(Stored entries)
● ● ●

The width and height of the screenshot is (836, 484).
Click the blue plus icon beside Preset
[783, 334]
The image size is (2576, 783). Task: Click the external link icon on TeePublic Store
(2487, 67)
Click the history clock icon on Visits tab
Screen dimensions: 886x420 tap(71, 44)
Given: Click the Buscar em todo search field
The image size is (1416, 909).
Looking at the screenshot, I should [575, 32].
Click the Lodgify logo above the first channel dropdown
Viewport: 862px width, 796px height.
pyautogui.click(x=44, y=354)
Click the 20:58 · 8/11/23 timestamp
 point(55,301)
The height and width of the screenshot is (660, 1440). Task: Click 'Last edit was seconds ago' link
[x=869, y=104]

● ● ●

Task goal
Copy out every entry again, exactly as it was given.

Reply
The width and height of the screenshot is (836, 484).
Click the blue plus icon beside Preset
[783, 334]
The image size is (2576, 783). Task: Click the external link icon on TeePublic Store
(2487, 67)
Click the history clock icon on Visits tab
Screen dimensions: 886x420 tap(71, 44)
Given: Click the Buscar em todo search field
The image size is (1416, 909).
Looking at the screenshot, I should [575, 32].
Click the Lodgify logo above the first channel dropdown
Viewport: 862px width, 796px height.
pyautogui.click(x=44, y=354)
Click the 20:58 · 8/11/23 timestamp
 point(55,301)
The height and width of the screenshot is (660, 1440). Task: Click 'Last edit was seconds ago' link
[x=869, y=104]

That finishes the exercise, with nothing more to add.